We think you need these skills to ace Site Reliability Engineer (Prometheus and Grafana)
Some tips for your application 🫡
Tailor Your CV: Make sure your CV highlights your experience with Prometheus, Grafana, and any relevant SRE practices. Use specific examples that demonstrate your skills in observability and monitoring.
Craft a Strong Cover Letter: In your cover letter, express your enthusiasm for the role and the company. Mention how your background aligns with the responsibilities listed, particularly your experience with metrics collection and alerting tools.
Showcase Relevant Skills: Clearly outline your hands-on experience with Prometheus and Splunk in your application. Include any familiarity with CI/CD tools and cloud environments, as these are crucial for the role.

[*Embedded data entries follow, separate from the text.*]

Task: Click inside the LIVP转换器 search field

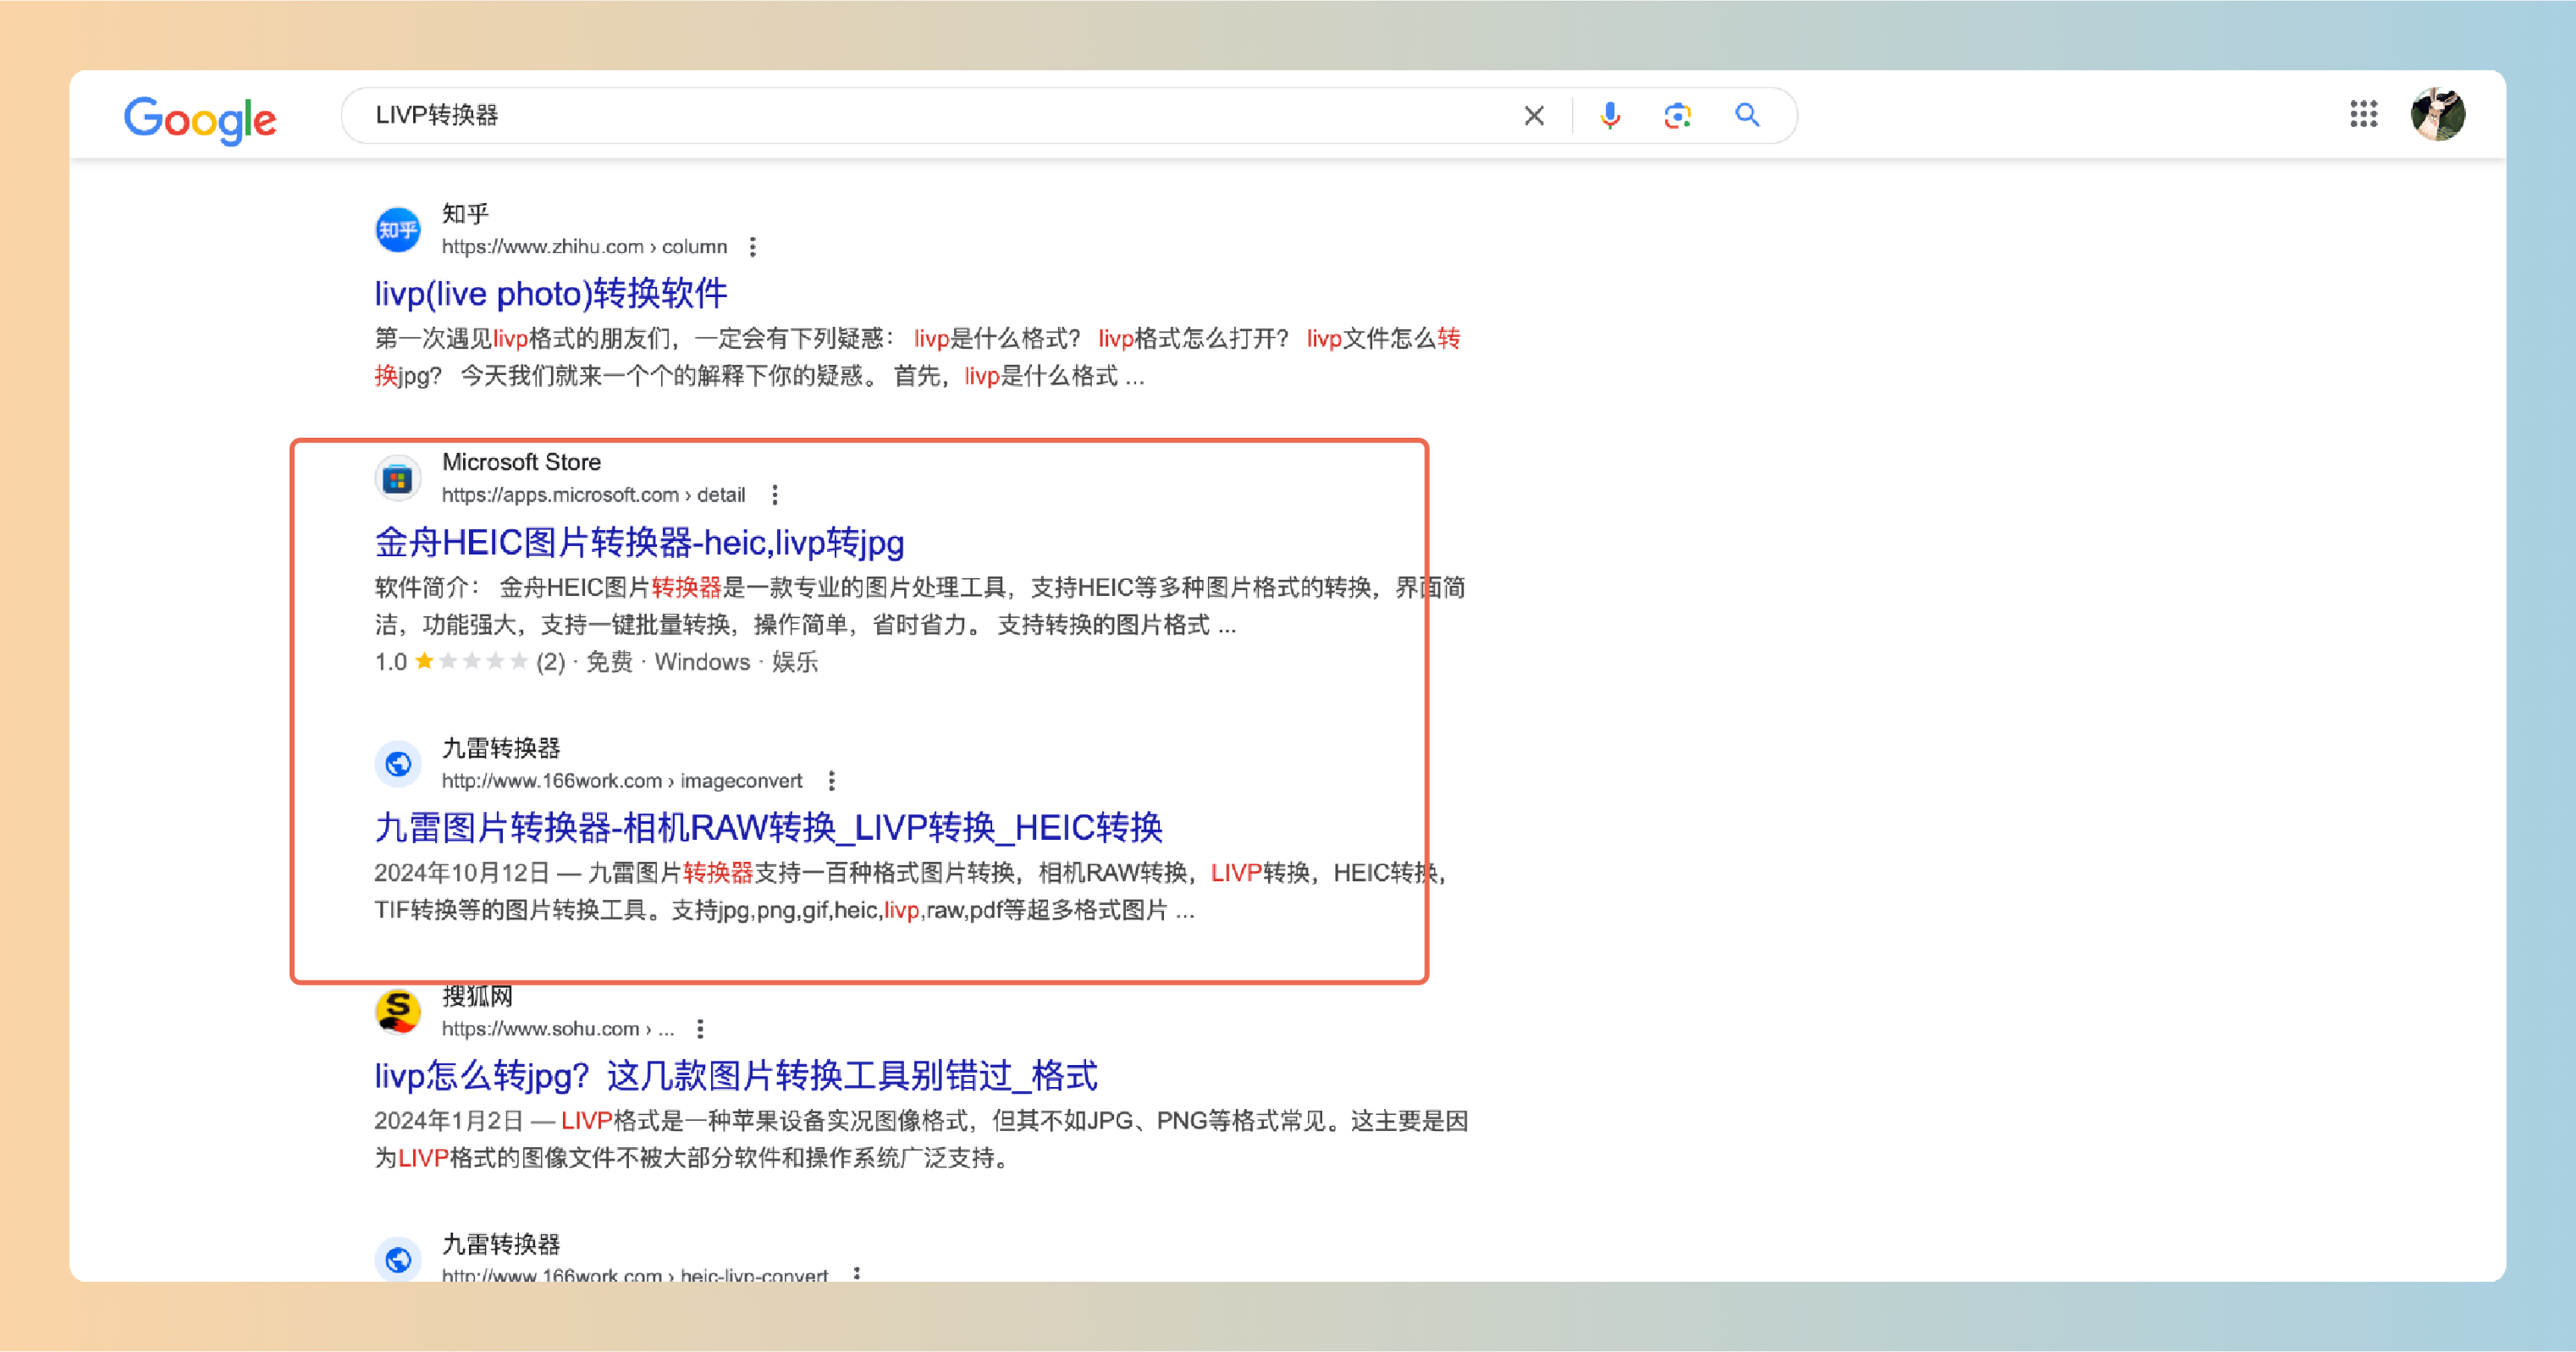Action: 900,116
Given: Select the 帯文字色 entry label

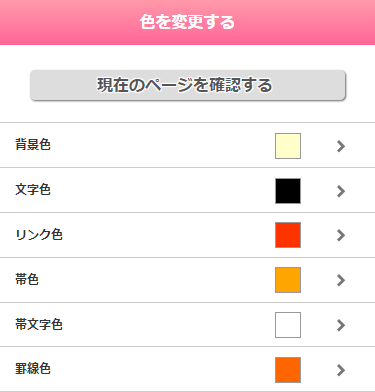Looking at the screenshot, I should (x=39, y=324).
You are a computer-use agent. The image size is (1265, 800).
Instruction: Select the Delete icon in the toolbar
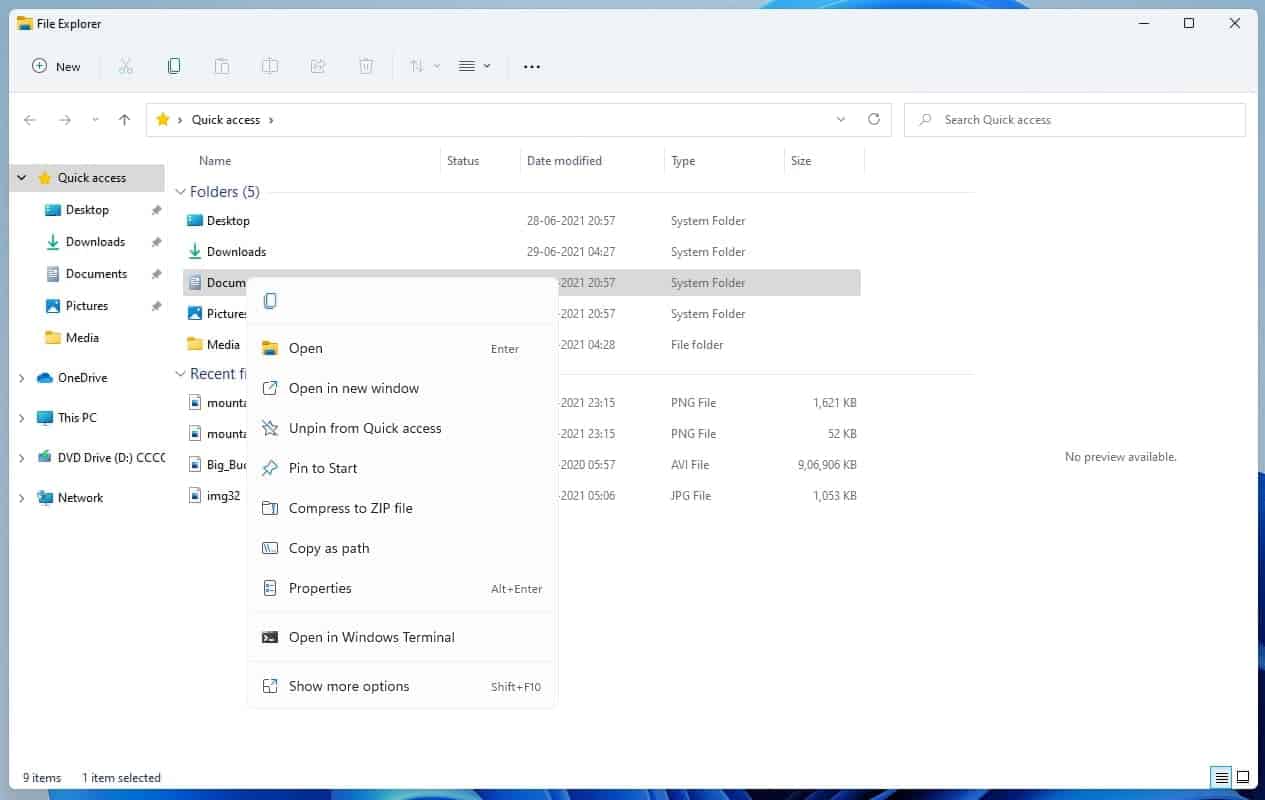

Highlight Collaboration Experience: Since the role involves working closely with engineering squads, emphasise any past experiences where you collaborated in a DevOps or Agile environment. This will show your ability to work effectively within teams.
How to prepare for a job interview at Robert Walters
✨Showcase Your Technical Skills
Be prepared to discuss your hands-on experience with Prometheus and PromQL in detail. Highlight specific projects where you've designed metrics collection or optimised dashboards, as this will demonstrate your technical expertise relevant to the role.
✨Understand Observability Principles
Familiarise yourself with observability best practices, such as the Four Golden Signals and the RED methodology. Be ready to explain how you have applied these principles in past roles to enhance monitoring and alerting systems.
✨Prepare for Scenario-Based Questions
Expect questions that assess your problem-solving skills in real-world scenarios. Think of examples where you've refined alerting rules or collaborated with engineering teams to implement SLOs/SLIs, as these experiences are crucial for the role.
✨Demonstrate Collaboration and Communication Skills
Since the role involves working closely with various teams, be prepared to discuss how you've effectively communicated and collaborated in a DevOps or Agile environment. Share specific instances where your communication skills led to successful project outcomes.